Rewrite the lines starting with the line that contains "Open zerohedge's profile" and going on through the line that contains "Select the Pen tool", substituting "red dot" for "green dot" and leaving all else unchanged.

_Entries shown_:

----------

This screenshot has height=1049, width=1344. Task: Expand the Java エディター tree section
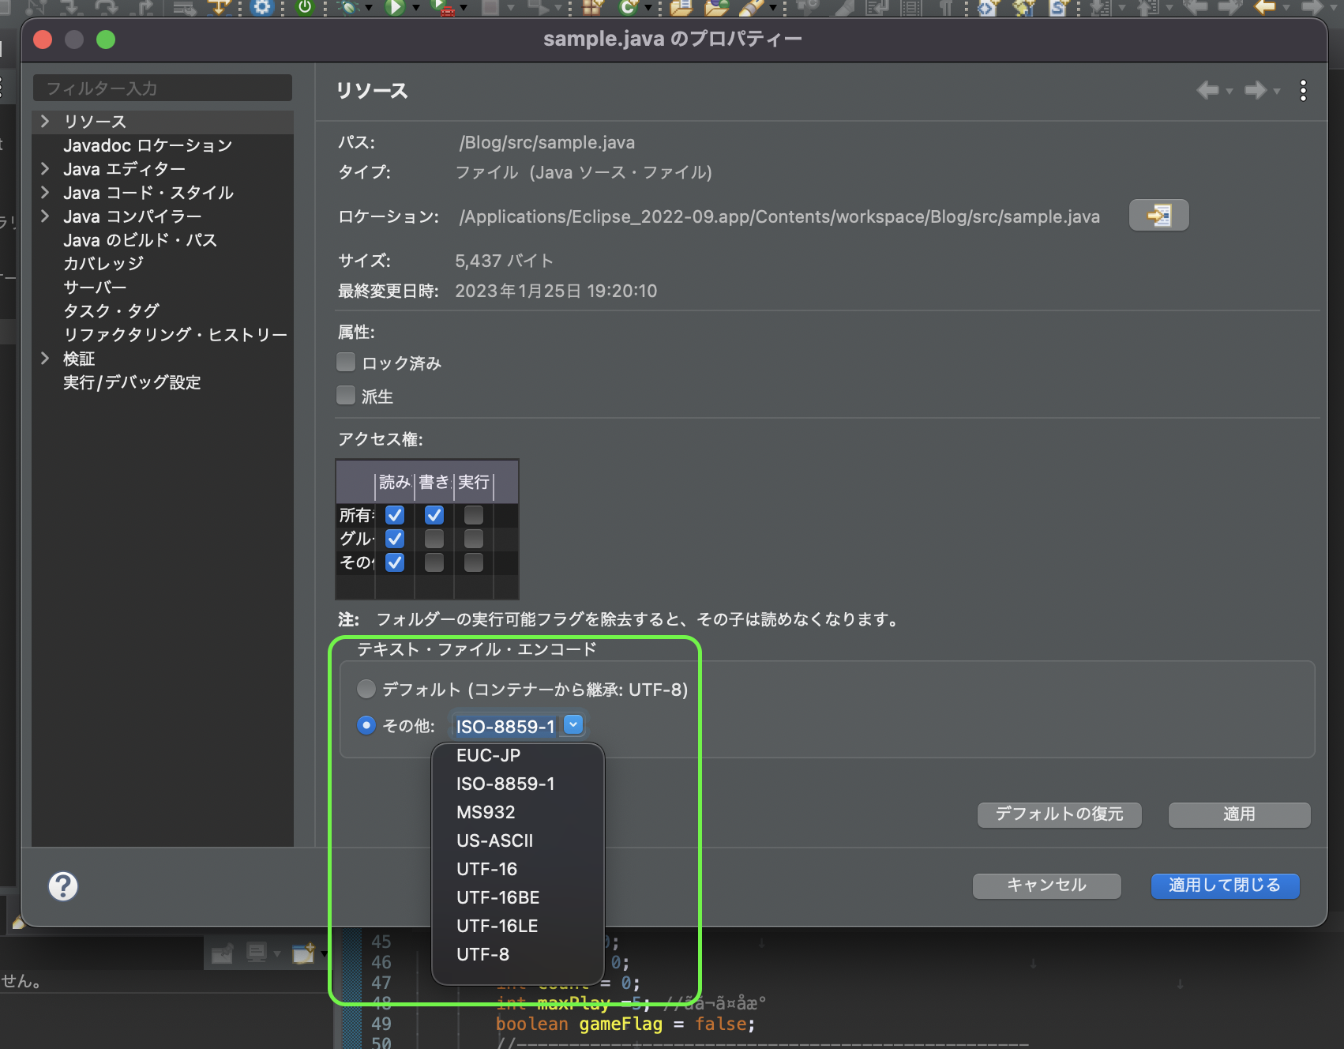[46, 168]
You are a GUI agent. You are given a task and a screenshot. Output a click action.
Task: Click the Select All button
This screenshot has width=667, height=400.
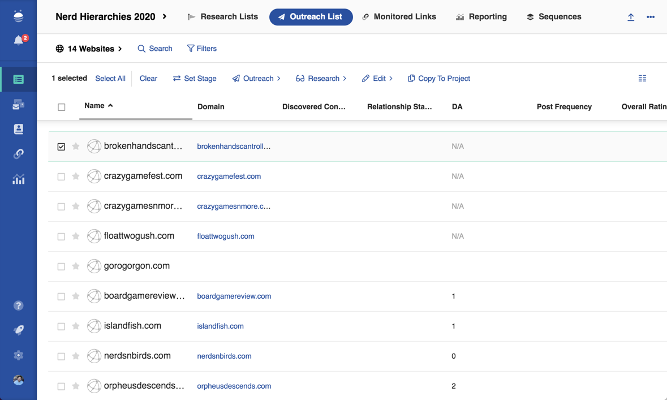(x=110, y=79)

----------

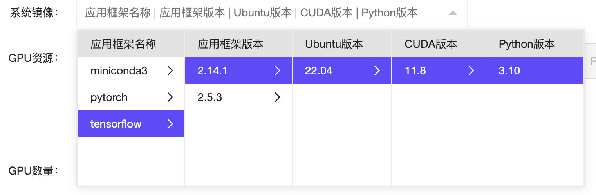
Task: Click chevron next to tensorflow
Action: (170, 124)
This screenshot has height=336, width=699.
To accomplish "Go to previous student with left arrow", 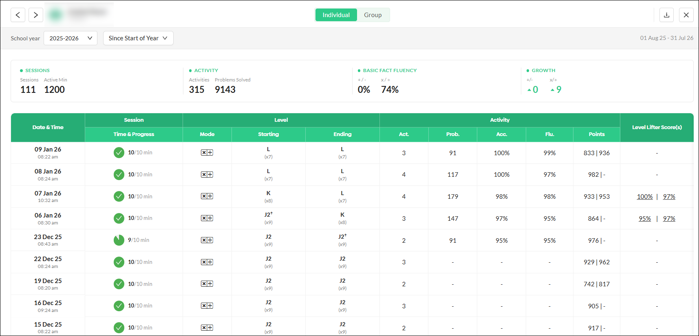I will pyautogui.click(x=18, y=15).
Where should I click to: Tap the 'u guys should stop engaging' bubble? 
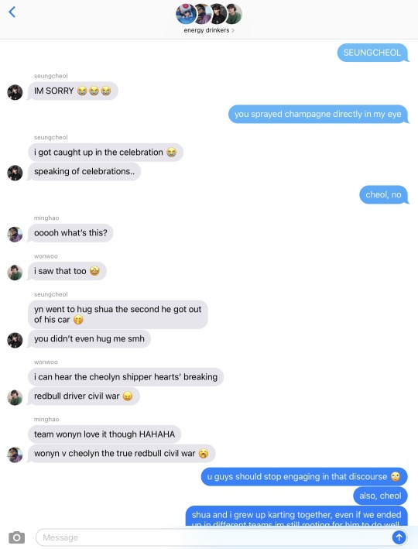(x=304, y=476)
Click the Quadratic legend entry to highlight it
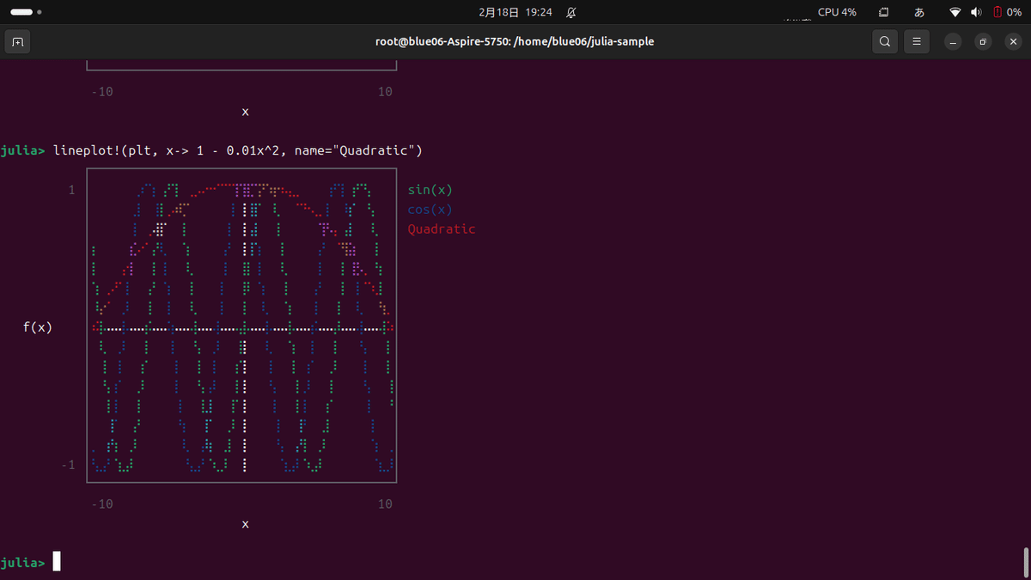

----------

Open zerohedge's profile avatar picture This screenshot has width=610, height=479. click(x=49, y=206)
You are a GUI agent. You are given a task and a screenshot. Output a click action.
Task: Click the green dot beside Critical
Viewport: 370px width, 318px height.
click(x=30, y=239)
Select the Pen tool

----------

_Result_:
Open zerohedge's profile avatar picture This screenshot has width=610, height=479. click(x=49, y=206)
You are a GUI agent. You are given a task and a screenshot. Output a click action.
Task: Click the red dot beside Critical
Viewport: 370px width, 318px height.
click(x=30, y=239)
Select the Pen tool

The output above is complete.